DSM-IV-TR - Diagnostic and Statistical Manual of Mental Disorders, 4th Edition, Text Revision.
Discussion
This study attempted to determine the prevalence of depression and identify potential risk factors in the PD population in Sri Lanka. The prevalence of major depressive disorder in the study population was 37.5%, similar to the rates reported in most Western populations [3,5,6]. The following factors had significantly increased the odds of developing depression: Hoehn-Yahr stage, functional impairment, civil status, level of education, caregiver dependence and concomitant diabetes mellitus. More than half of the depressed subjects were moderately depressed. Evidence suggests depression is usually milder in this population [17,18].
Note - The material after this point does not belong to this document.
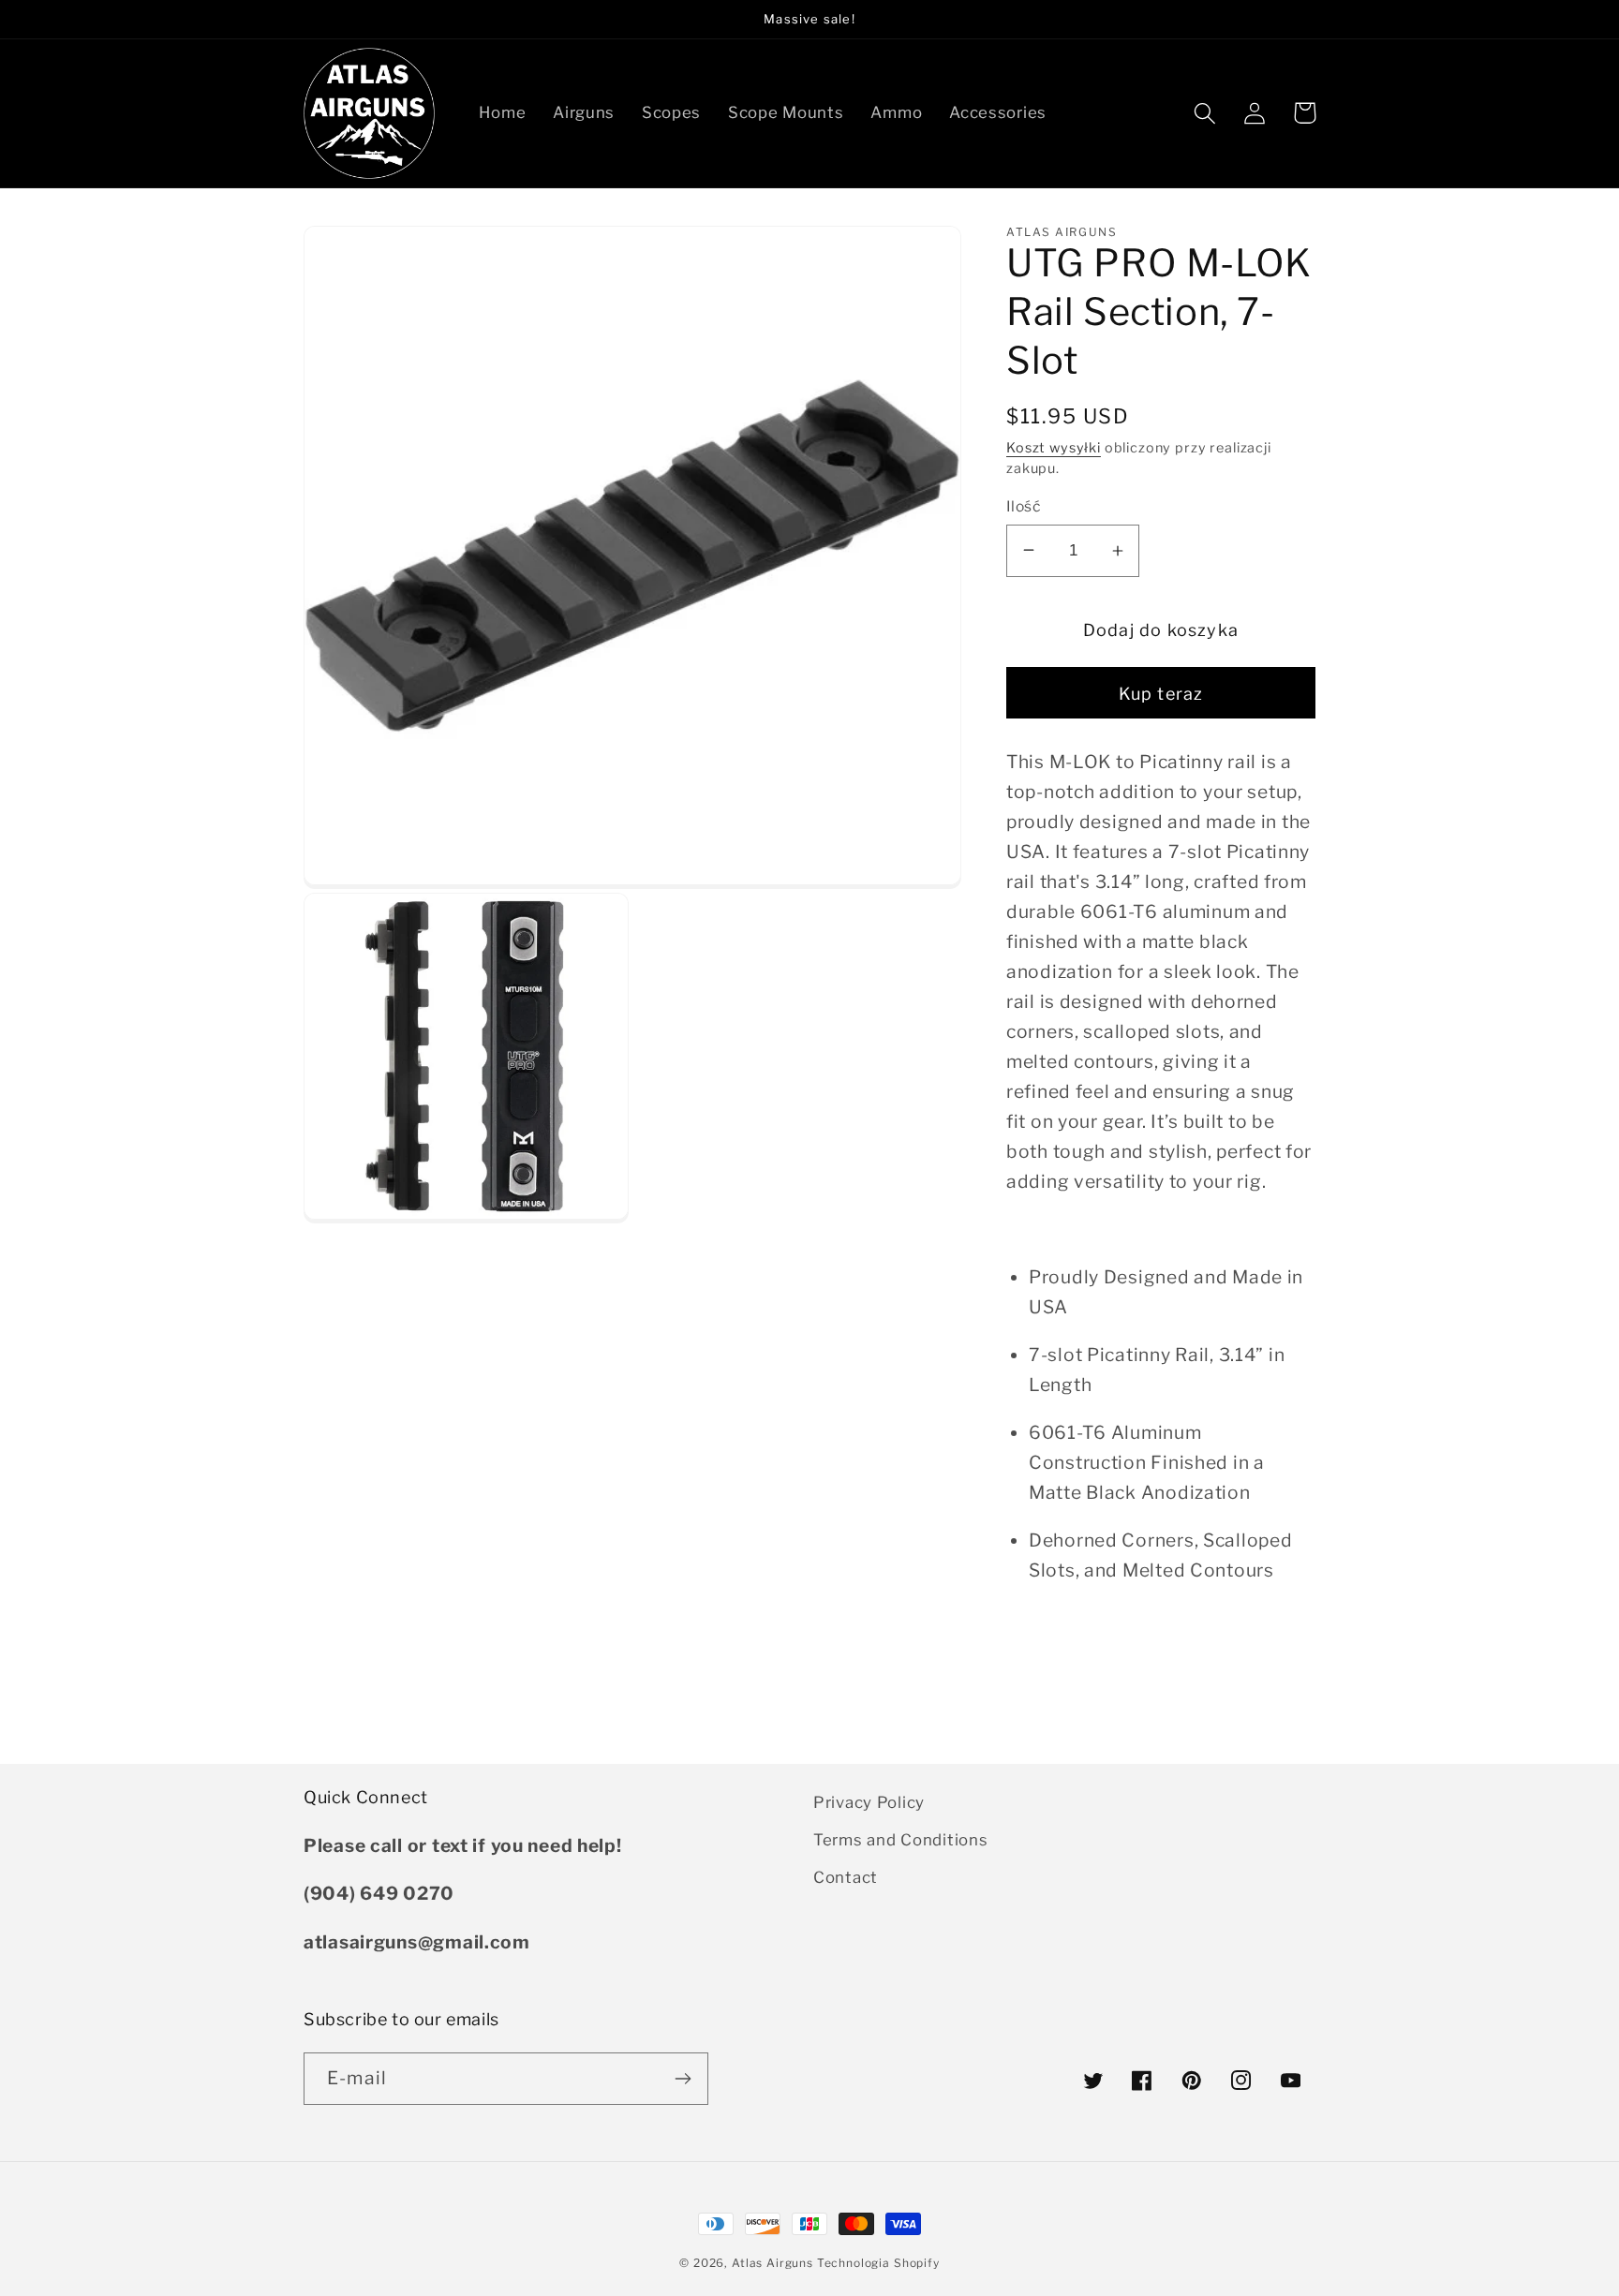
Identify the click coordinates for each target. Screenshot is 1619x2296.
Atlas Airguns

In comparison to the majority of studies done in Asia which utilized assessment scales for the diagnosis of depression, the present study used a semi-structured DSM-IV-TR based clinical interview for this purpose. A study from Taiwan [19], which also used an interview based assessment, reported a frequency of major depressive disorder of 16.5%, and major and other depressive disorders, taken together, of 42.2%.
Studies using rating scales to diagnose depression report a higher prevalence than those which use a structured clinical interview and diagnostic criteria [1,20]. A study from India using MADRS and the Beck Depression Inventory (BDI) found the rates as 54% and 49% respectively [8]. Other studies have reported rates of depression of 46% from the Philippines using the MADRS [21], 56% from Japan using the BDI-II [22] and BDI [23] and 65% using the Zung Self-Rating Depression Scale [24] and 21% in China using the Hamilton Rating Scale for Depression [25]. Interestingly in another study from Japan among the 38% identified as depressed by BDI-II, nearly 75% did not show depressed mood [26].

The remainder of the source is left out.